Exercise goal:
Where a line of the data below has the string "environment", copy that line.

Data for the task:
▼
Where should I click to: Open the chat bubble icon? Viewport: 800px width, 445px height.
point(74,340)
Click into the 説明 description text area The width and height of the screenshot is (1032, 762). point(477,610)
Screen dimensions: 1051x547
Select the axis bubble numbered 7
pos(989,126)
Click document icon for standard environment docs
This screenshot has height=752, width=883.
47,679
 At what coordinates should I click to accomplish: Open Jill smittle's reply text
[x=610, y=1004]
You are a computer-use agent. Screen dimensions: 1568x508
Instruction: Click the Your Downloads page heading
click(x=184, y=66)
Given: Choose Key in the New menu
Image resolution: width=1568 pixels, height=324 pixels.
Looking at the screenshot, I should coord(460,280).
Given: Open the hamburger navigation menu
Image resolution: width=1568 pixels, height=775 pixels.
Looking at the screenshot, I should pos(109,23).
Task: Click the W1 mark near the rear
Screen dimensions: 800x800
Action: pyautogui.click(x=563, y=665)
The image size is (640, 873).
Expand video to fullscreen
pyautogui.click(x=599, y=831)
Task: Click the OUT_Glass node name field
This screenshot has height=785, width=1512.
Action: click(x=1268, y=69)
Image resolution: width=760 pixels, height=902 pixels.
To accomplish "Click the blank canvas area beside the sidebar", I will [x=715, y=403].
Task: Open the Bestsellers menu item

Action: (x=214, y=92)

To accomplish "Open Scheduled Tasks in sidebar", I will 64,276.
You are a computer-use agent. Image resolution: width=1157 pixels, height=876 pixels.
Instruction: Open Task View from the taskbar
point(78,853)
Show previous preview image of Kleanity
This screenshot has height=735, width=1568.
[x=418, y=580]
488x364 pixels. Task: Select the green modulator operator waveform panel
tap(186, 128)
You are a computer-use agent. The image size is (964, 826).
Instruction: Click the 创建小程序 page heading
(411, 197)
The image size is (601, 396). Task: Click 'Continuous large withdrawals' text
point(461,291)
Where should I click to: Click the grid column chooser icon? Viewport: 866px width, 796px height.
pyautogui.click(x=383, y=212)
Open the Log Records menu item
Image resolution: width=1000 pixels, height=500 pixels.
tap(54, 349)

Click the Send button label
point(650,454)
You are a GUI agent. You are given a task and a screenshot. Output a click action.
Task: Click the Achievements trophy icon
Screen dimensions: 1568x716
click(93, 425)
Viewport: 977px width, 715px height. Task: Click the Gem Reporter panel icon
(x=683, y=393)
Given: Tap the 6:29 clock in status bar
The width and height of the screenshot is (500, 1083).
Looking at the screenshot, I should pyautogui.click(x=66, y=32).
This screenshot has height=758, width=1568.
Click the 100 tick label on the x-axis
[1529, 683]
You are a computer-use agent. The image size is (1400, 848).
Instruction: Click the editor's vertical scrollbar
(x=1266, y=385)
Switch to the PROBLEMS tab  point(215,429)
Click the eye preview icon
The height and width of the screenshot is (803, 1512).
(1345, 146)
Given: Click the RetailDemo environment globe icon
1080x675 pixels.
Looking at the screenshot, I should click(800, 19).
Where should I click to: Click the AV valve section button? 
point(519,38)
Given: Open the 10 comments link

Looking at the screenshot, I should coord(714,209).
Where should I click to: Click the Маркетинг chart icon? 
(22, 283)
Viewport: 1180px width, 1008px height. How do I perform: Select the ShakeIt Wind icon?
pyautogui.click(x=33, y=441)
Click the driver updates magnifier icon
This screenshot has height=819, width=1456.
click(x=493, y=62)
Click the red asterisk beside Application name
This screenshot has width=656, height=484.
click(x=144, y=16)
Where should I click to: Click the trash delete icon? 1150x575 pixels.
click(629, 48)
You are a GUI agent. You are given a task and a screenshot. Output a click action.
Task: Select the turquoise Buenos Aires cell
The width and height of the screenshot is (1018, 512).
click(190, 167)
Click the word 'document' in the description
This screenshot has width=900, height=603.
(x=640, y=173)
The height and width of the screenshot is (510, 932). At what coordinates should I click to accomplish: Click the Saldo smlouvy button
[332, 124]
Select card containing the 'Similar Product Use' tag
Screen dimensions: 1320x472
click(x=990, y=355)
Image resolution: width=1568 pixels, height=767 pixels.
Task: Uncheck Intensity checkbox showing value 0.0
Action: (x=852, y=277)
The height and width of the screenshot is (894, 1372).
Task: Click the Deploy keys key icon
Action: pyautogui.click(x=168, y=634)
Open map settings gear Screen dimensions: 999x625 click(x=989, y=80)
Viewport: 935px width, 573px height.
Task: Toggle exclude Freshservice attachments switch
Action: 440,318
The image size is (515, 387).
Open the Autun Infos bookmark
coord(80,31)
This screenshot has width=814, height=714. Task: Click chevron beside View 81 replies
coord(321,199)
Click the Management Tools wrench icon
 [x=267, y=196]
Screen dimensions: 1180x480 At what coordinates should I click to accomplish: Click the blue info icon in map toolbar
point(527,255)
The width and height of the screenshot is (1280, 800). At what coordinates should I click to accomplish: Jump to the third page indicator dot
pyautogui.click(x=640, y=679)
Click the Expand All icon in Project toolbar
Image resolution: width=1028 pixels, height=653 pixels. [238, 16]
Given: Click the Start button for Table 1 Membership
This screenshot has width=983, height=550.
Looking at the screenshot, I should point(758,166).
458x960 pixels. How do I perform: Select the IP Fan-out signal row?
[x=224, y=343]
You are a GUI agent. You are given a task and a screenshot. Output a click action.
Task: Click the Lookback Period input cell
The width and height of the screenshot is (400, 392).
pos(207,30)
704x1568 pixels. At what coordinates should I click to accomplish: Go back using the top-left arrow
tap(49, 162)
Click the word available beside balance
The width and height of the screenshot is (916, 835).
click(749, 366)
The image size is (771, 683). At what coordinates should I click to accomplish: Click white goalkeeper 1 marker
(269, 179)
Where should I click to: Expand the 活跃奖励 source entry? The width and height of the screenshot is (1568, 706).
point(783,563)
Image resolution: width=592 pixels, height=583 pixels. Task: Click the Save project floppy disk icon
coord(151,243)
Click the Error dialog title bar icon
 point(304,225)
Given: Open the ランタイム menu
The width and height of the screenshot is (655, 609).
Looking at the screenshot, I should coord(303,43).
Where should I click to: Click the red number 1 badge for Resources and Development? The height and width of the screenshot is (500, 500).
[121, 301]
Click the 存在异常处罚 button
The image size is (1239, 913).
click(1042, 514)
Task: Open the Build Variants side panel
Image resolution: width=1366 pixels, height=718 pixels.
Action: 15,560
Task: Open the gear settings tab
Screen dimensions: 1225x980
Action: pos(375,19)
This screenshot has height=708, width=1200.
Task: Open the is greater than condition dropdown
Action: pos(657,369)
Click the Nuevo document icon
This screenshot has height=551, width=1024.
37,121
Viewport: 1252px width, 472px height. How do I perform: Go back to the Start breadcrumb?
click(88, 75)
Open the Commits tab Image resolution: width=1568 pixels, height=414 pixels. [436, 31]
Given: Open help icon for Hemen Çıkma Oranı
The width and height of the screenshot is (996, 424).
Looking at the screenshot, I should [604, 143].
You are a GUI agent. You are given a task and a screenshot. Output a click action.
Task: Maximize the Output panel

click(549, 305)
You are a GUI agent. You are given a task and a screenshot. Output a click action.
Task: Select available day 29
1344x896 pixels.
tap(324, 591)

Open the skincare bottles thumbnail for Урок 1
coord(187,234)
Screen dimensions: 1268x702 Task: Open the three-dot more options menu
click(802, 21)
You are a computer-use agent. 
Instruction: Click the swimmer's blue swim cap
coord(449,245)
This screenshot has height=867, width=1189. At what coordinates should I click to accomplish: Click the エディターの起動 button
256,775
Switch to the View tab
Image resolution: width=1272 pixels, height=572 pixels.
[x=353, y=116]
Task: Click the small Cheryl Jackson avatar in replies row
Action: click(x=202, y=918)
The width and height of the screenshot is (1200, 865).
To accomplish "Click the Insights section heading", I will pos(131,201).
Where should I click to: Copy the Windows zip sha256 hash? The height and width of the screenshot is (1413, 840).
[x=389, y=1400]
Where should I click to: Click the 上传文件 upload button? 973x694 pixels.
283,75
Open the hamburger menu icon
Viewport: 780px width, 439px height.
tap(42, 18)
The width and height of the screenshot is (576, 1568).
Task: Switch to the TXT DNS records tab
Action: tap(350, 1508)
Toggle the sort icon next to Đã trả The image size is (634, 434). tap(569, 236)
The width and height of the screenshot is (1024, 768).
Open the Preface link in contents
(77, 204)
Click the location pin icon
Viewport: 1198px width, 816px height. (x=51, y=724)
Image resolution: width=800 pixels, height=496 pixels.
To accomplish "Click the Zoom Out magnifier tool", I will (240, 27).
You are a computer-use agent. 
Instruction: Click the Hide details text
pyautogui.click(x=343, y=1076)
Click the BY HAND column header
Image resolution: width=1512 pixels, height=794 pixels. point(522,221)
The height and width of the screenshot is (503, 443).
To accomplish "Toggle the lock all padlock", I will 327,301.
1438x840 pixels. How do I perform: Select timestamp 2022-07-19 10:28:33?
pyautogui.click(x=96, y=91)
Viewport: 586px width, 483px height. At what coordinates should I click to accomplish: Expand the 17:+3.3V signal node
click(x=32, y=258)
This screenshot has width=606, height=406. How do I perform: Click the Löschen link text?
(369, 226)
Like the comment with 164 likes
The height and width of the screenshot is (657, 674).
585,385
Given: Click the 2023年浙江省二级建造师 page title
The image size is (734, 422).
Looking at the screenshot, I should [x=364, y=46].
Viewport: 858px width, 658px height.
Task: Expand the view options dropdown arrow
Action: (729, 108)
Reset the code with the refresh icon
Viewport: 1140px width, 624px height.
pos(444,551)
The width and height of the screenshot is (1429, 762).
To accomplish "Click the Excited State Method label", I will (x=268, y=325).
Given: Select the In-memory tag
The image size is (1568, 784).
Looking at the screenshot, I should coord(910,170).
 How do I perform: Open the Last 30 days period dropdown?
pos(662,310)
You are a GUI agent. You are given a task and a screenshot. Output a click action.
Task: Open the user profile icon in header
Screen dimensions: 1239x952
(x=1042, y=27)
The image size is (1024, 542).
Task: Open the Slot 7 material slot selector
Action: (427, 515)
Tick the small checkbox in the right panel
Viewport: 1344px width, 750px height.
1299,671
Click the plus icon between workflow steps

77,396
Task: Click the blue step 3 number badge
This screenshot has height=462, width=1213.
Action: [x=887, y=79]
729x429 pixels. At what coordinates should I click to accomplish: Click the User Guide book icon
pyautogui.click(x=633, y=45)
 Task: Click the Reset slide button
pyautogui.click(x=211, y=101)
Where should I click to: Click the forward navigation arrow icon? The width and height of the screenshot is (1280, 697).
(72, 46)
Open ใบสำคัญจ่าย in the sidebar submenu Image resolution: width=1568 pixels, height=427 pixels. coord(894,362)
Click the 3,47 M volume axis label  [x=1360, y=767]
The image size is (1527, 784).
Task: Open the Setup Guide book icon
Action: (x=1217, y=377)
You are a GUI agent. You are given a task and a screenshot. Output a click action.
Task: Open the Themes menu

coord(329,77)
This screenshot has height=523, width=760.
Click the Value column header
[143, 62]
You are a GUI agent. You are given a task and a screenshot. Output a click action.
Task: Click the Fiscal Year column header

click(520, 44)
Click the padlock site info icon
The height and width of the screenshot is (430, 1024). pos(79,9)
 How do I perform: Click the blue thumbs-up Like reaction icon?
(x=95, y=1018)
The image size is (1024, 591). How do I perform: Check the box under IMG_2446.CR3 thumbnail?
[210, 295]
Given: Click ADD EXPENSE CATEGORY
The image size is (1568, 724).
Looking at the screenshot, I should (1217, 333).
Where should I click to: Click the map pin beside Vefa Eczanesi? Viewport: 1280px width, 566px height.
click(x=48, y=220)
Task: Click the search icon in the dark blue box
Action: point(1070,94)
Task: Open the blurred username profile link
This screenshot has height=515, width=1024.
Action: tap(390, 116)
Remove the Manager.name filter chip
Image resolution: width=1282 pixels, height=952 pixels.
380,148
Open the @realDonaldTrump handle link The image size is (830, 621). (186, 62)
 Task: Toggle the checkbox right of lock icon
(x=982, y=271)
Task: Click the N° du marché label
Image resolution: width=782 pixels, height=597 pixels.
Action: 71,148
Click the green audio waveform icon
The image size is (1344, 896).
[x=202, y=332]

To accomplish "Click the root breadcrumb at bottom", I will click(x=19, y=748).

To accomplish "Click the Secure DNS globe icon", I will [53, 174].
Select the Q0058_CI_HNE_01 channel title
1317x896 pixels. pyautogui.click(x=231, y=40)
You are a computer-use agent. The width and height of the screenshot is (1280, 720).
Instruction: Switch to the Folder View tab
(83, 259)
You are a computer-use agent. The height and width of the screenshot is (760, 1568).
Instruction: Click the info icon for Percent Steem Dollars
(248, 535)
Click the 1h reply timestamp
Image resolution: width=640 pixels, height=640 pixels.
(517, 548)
▲
Response to this task:
Click document icon for standard environment docs
Given: Click the RetailDemo environment globe icon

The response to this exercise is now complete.